Earlier in the week…
The better-than-expected GDP data from Japan rallied Asian markets and so too the FTSE 100 on Monday, which started the week in a positive manner ending up 30.55 points at 5350.58, despite continuing weaknesses in the banking sector. The Dow Jones added a more robust 213.88 points to finish at 11,482.90.
Tuesday, and the FTSE 100 stayed positive, but only just, adding 7.05 points to close at 5357.63 but the Dow Jones lost -76.97 points to 11,405.93. Investors were hoping to see evidence of firm leadership from within the EU following very poor GDP figures from across the eurozone on Tuesday. President Sarkozy and Chancellor Merkel held a media conference after their meeting on Tuesday afternoon and the two announced a proposal for a new economic government for the eurozone made up of all the member heads of state and to be led by an elected president. A new financial transactions tax was also tabled.
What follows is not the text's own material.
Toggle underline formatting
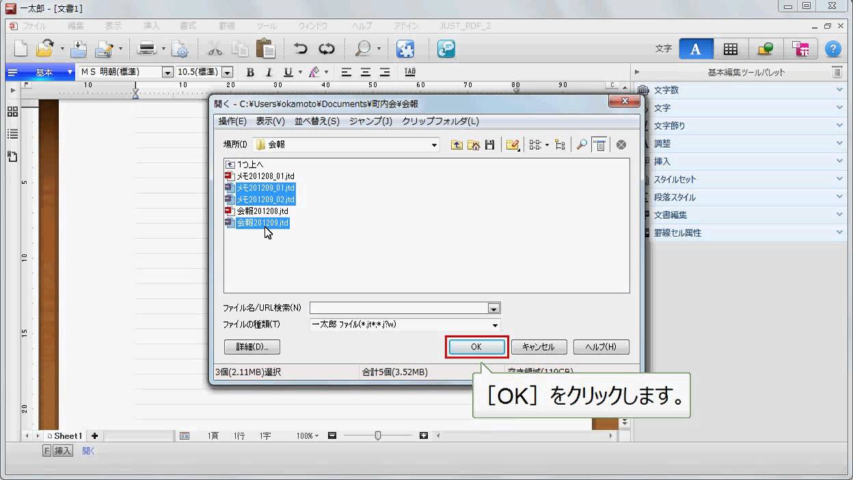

The FTSE 100 closed down 26.03 points at 5331.60 on Wednesday, as bank stocks such as Barclays (-4.2%) outweighed mining stocks, such as Eurasian Natural Resources (+3.7%). The Dow Jones gained just 4.28 points at 11,410.21. Investors were nervous but there was no evidence, at this point, of the extreme volatility seen last week.
And then, Thursday. Analysts at Morgan Stanley downgraded their global GDP growth forecast to 3.9% from 4.2% and its 2012 forecast to 3.8% from 4.5% before adding that they thought that the US and the eurozone were ‘dangerously close to recession’ because of ‘recent policy errors’. It was an unambiguous statement in what had been a pretty directionless week, and, it was what everyone was thinking. Investors pressed the panic button. Global stock indices went into freefall and the FTSE 100 ended Thursday 239.37 points down and the Dow lost 419.63 points.
UK: Inflation ticks up; unemployment rises; a surprise in the MPC minutes
Tuesday, and according to the Office for National Statistics (ONS) CPI inflation in the UK rose to 4.4% in July from 4.2% in June, while the RPI figure was unchanged at 5%.
The total jobless rate in the UK moved up from 7.7% to 7.9% according to figures released by the ONS on Wednesday; the total number of unemployed climbed by 38,000 to 2.49 million.
According to the latest Monetary Policy Committee minutes released this week all the nine members voted against an interest rate rise. And the latest retail sales figures from the ONS, out on Thursday, showed just a 0.2% growth for July after increasing 0.8% in June.
US: Negative manufacturing surveys; initial jobless claims back up; inflation rises
On Monday, the New York State manufacturing general business conditions index fell to minus 7.7 from minus 3.7. And there was more bad news to come for US manufacturing on Thursday as the Philadelphia Fed’s latest index of manufacturing activity fell to a negative of 30.7 in August from a positive 3.2 in July. That’s the lowest point it’s been since March 2009.
Despite these figures industrial production in the US climbed 0.9% in July from 0.4% previously.
According to figures from the Labor Department on Thursday, initial jobless claims climbed back above the current benchmark level of 400,000 at 408,000. The consumer price index in the US rose to 0.5% in July, up 3.6% from a year ago.